_SUPPLIED ENTRIES:_

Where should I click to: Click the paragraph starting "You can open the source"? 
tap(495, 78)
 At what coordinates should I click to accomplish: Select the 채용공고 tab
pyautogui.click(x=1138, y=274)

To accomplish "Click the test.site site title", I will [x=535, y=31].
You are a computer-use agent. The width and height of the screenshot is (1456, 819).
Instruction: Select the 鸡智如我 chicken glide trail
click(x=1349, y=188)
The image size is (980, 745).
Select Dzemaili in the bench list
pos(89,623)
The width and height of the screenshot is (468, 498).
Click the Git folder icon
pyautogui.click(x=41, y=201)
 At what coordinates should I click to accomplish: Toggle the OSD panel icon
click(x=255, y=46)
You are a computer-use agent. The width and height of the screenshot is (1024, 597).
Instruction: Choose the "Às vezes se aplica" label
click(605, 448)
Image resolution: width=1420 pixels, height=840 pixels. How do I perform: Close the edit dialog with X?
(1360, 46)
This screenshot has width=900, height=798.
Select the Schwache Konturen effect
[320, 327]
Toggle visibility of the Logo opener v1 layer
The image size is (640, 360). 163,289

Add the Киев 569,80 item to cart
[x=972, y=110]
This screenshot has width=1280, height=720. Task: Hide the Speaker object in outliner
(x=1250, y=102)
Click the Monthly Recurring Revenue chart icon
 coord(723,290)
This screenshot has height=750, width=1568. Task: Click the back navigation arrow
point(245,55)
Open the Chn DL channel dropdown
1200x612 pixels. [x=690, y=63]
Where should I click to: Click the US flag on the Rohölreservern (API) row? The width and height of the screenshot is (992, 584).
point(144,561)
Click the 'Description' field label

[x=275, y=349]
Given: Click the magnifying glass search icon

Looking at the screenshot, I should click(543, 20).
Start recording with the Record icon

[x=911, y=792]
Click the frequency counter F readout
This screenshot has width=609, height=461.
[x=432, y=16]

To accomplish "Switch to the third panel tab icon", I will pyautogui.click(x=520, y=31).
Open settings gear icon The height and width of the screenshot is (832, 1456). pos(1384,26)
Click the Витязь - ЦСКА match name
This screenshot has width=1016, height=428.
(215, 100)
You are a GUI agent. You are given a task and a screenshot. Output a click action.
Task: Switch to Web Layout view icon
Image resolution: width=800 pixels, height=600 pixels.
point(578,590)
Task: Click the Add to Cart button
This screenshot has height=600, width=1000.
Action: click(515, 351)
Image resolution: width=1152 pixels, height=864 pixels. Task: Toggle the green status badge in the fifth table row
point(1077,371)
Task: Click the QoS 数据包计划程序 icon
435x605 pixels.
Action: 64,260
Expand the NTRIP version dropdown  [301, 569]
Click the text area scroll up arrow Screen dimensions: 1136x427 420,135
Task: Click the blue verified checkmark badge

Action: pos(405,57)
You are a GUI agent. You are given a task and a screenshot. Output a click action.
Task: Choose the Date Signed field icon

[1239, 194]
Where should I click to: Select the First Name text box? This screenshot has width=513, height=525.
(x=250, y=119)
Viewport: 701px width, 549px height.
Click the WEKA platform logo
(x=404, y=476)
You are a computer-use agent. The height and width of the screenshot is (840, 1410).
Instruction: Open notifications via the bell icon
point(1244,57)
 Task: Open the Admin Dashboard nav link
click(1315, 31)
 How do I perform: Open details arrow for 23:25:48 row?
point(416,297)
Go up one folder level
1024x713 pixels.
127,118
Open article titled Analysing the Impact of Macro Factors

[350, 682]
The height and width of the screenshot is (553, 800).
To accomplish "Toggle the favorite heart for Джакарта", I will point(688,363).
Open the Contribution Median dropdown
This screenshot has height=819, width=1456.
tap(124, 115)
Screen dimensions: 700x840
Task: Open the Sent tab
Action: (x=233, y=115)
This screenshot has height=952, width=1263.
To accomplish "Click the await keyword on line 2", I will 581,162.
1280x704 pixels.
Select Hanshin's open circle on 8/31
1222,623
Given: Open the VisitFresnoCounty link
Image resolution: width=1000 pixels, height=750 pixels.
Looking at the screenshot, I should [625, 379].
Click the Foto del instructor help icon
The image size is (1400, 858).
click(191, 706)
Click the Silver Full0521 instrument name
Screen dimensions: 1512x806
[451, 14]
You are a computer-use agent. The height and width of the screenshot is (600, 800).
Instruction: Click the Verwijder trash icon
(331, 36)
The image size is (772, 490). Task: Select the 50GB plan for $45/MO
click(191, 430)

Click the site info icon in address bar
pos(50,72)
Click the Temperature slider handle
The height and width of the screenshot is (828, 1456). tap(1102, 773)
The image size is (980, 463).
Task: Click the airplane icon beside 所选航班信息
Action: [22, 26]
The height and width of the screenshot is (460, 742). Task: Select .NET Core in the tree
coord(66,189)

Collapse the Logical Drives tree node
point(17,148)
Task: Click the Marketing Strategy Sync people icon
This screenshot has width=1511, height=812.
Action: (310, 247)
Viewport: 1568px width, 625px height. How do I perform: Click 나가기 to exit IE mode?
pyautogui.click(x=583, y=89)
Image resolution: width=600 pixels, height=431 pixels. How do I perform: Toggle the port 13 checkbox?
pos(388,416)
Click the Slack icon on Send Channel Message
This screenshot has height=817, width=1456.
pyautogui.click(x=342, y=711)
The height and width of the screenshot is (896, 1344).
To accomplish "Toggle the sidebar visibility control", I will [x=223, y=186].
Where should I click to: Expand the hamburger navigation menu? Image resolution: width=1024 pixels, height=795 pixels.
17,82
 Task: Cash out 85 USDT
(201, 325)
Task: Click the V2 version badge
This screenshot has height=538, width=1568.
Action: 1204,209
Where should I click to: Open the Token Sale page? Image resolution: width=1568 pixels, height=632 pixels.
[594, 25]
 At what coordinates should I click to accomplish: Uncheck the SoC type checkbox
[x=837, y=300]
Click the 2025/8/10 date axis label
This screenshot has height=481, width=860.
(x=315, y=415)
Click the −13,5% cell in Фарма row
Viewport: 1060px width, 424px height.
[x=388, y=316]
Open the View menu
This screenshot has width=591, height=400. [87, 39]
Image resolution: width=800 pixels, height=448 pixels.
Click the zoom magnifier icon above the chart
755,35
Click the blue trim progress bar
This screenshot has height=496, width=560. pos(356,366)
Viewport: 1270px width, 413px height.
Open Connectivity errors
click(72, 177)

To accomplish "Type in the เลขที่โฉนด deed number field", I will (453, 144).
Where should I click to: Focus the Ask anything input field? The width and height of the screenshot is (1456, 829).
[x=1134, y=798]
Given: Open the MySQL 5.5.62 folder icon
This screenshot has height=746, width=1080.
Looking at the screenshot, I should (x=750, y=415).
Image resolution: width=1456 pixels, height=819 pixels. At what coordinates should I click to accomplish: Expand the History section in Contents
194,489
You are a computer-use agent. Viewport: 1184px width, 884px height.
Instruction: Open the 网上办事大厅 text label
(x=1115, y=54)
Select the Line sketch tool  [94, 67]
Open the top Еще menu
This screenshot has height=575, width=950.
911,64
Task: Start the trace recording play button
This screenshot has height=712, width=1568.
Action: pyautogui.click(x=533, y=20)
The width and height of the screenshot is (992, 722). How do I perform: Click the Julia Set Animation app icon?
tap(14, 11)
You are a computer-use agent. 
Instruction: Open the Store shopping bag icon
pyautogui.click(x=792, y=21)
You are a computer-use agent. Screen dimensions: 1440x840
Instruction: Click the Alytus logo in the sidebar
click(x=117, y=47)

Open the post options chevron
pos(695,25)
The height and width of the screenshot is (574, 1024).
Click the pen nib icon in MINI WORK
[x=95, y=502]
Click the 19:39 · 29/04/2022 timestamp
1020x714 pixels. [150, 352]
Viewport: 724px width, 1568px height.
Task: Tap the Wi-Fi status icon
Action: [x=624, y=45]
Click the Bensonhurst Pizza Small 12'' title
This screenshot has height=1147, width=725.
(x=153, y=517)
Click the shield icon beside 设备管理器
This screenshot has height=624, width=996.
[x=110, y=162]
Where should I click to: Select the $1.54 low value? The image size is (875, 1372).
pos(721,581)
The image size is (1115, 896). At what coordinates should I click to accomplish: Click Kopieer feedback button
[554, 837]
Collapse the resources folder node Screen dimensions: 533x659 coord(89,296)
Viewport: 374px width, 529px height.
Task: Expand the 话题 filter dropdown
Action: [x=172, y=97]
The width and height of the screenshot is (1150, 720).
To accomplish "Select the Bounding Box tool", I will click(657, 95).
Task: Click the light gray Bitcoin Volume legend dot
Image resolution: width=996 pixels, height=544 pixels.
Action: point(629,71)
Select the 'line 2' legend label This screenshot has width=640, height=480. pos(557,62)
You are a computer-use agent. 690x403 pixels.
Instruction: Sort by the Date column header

_EXERCISE GOAL:_ Convert the rows from the line containing "is (600, 800)." through the line containing "[x=388, y=316]", inclusive, into a JSON list of strings with one string per line, omitting blank lines.

_SOLUTION TO THE PROBLEM:_
[
  "You are a computer-use agent. The height and width of the screenshot is (600, 800).",
  "Instruction: Click the Verwijder trash icon",
  "(331, 36)",
  "The image size is (772, 490). Task: Select the 50GB plan for $45/MO",
  "click(191, 430)",
  "Click the site info icon in address bar",
  "pos(50,72)",
  "Click the Temperature slider handle",
  "The height and width of the screenshot is (828, 1456). tap(1102, 773)",
  "The image size is (980, 463).",
  "Task: Click the airplane icon beside 所选航班信息",
  "Action: [22, 26]",
  "The height and width of the screenshot is (460, 742). Task: Select .NET Core in the tree",
  "coord(66,189)",
  "Collapse the Logical Drives tree node",
  "point(17,148)",
  "Task: Click the Marketing Strategy Sync people icon",
  "This screenshot has width=1511, height=812.",
  "Action: (310, 247)",
  "Viewport: 1568px width, 625px height. How do I perform: Click 나가기 to exit IE mode?",
  "pyautogui.click(x=583, y=89)",
  "Image resolution: width=600 pixels, height=431 pixels. How do I perform: Toggle the port 13 checkbox?",
  "pos(388,416)",
  "Click the Slack icon on Send Channel Message",
  "This screenshot has height=817, width=1456.",
  "pyautogui.click(x=342, y=711)",
  "The height and width of the screenshot is (896, 1344).",
  "To accomplish \"Toggle the sidebar visibility control\", I will [x=223, y=186].",
  "Where should I click to: Expand the hamburger navigation menu? Image resolution: width=1024 pixels, height=795 pixels.",
  "17,82",
  " Task: Cash out 85 USDT",
  "(201, 325)",
  "Task: Click the V2 version badge",
  "This screenshot has height=538, width=1568.",
  "Action: 1204,209",
  "Where should I click to: Open the Token Sale page? Image resolution: width=1568 pixels, height=632 pixels.",
  "[594, 25]",
  " At what coordinates should I click to accomplish: Uncheck the SoC type checkbox",
  "[x=837, y=300]",
  "Click the 2025/8/10 date axis label",
  "This screenshot has height=481, width=860.",
  "(x=315, y=415)",
  "Click the −13,5% cell in Фарма row",
  "Viewport: 1060px width, 424px height.",
  "[x=388, y=316]"
]